Text to read:
- - -
On a brighter note, it is also the case that in 2011 I finished drafting the novel formerly known as The Bacchae on Morningside Heights, revised it and found a publisher; I am just now undertaking an extensive further revision/reimagining (this will make no sense to those who have not read it, but I can see now that a whole game is missing!).  I also revised the style book, and it is as of a month or so ago out with publishers again, but I have no news yet as to its fate and fortunes: books can take a long time from start to finish, a fact that horrified and appalled me when it first dawned on me many years ago but that I've had to reconcile myself to in the meantime.

I feel that I had a very good year of teaching: I was eager to be back in the classroom after an overly quiet sabbatical year in 2010, and the charms of teaching have been particularly alive to me.  The surprise for me this fall was how much I loved teaching the required MA seminar to entering graduate students in our department; I had undertaken it as a 'service' class, but it was truly as much of a pleasure as any class I have ever taught.

I have just finished reading what I think is my favorite novel of the year, Murakami's 1Q84.  Haunting, immersive, lovely! 

My other single favorite novel in the loose category of 'literary fiction,' a term I hate but that does serve to differentiate it from thrillers and young-adult dystopias and so forth, was probably Teju Cole's amazing Open City.  Others I particularly enjoyed in this sort of broad category (all newish though not all from 2011): Hollinghurst's The Stranger's Child; Lydia Millet's How the Dead Dream; Vanessa Veselka's Zazen; Cody James's The Dead Beat; Chad Harbach's The Art of Fielding; Emma Donogue's Room; Jennifer Egan's A Visit from the Goon Squad; Tayari Jones's The Silver Sparrow; Barbara Trapido's Sex and Stravinsky.  Neal Stephenson's Anathem was as immersive as 1Q84 and probably belongs in this group rather than with science fiction and fantasy below (Reamde, on the other hand, was enjoyable but forgettable).

Helen DeWitt's Lightning Rods deserves a category all its own!  Another uncategorizable but excellent book: Misha Glouberman and Sheila Heti's collaboration The Chairs Are Where the People Go.

Sara Gran's Claire DeWitt and the City of the Dead is definitely in my top ten favorites for the year.  I also loved Lauren Beukes's Zoo City, that's another strong recommendation.
- - -
Stated exercise 1: In the text about books and teaching, write out everything from "On a brighter" down to "in the meantime.", switching "style book" for "grammar guide".
Stated exercise 2: Copy the records exactly, from the line containing "This screenshot has" down to the line containing "coord(234,172)", with both of those lines included. Leave the pictures out.

Supplied records:
- - -
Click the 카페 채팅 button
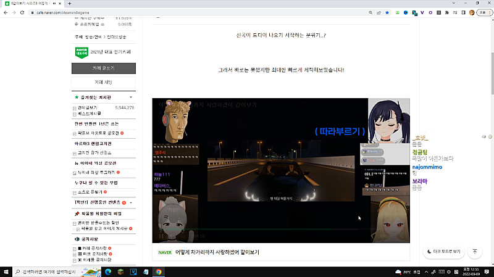pyautogui.click(x=103, y=82)
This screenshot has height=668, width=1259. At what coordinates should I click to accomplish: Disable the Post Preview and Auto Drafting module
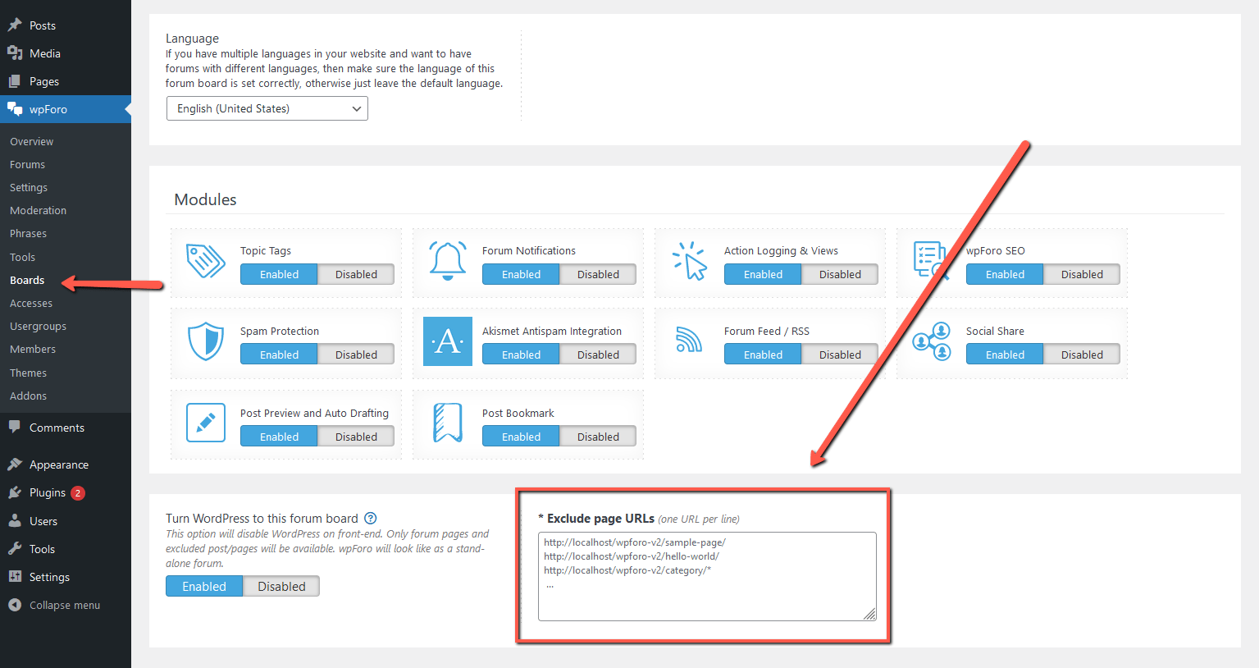click(356, 436)
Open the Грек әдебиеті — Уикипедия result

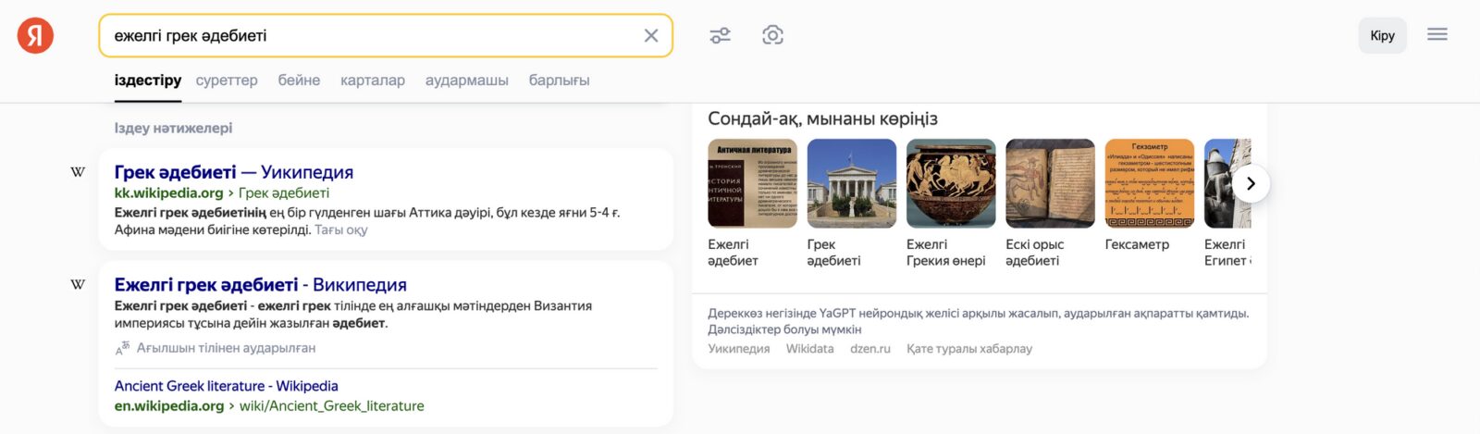coord(234,172)
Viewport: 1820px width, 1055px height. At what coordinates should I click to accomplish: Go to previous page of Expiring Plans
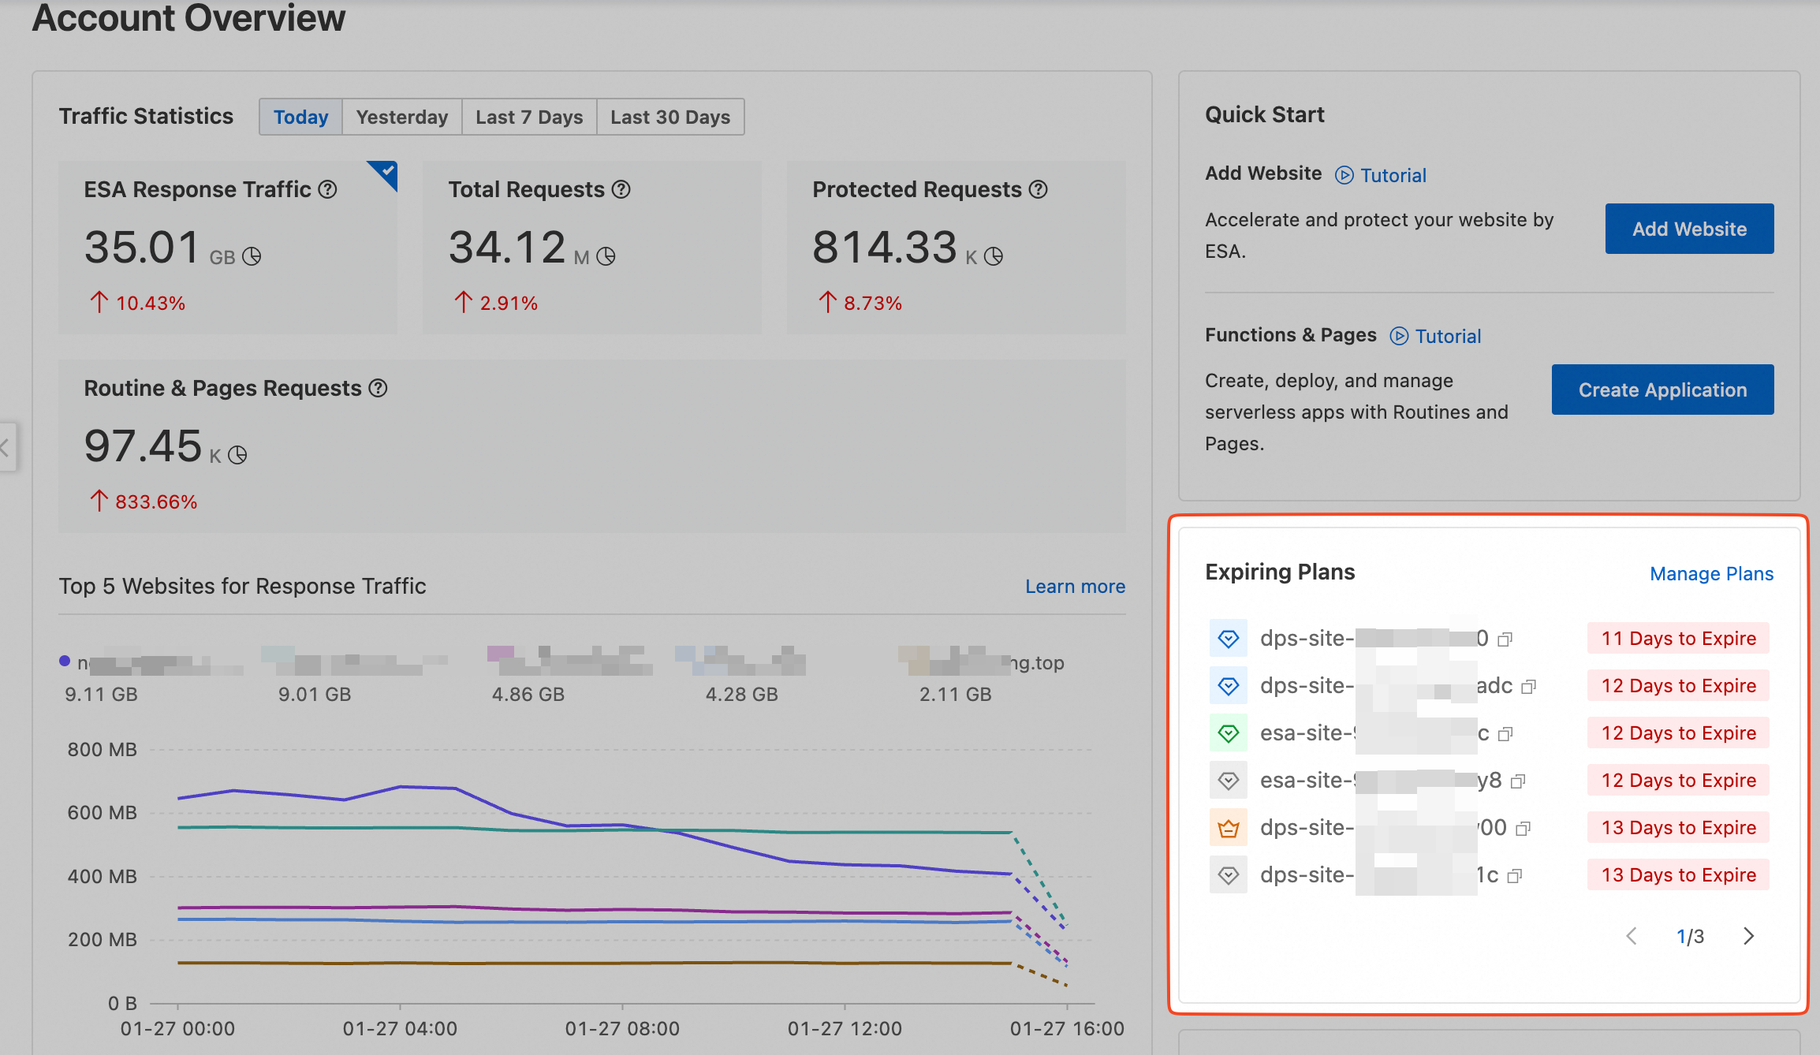click(x=1632, y=936)
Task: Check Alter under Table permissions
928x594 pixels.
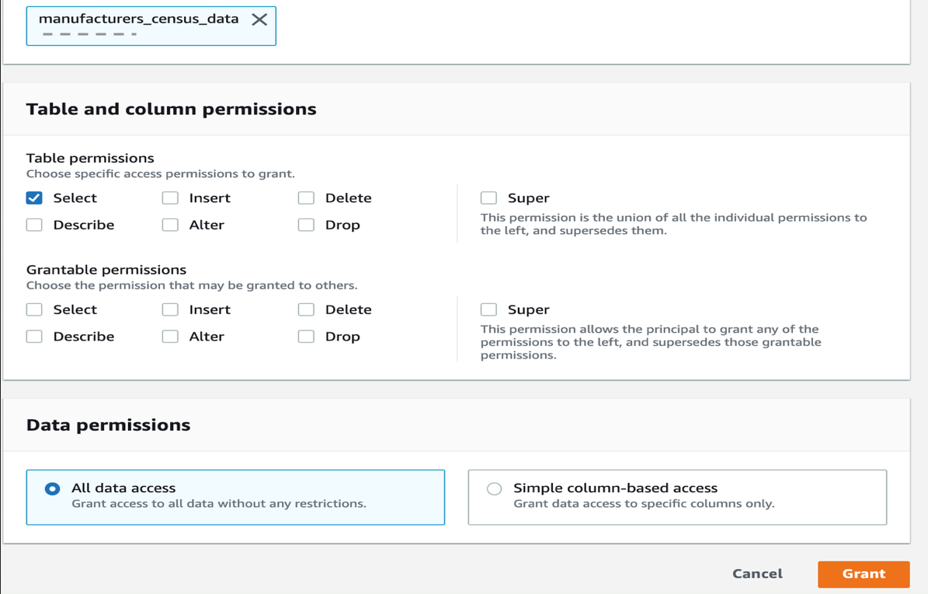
- - -
Output 1:
On a brighter note, it is also the case that in 2011 I finished drafting the novel formerly known as The Bacchae on Morningside Heights, revised it and found a publisher; I am just now undertaking an extensive further revision/reimagining (this will make no sense to those who have not read it, but I can see now that a whole game is missing!).  I also revised the grammar guide, and it is as of a month or so ago out with publishers again, but I have no news yet as to its fate and fortunes: books can take a long time from start to finish, a fact that horrified and appalled me when it first dawned on me many years ago but that I've had to reconcile myself to in the meantime.

Output 2:
This screenshot has height=668, width=1259. At what coordinates should I click to accomplish: Disable the Post Preview and Auto Drafting module
click(356, 436)
Open the Грек әдебиеті — Уикипедия result

coord(234,172)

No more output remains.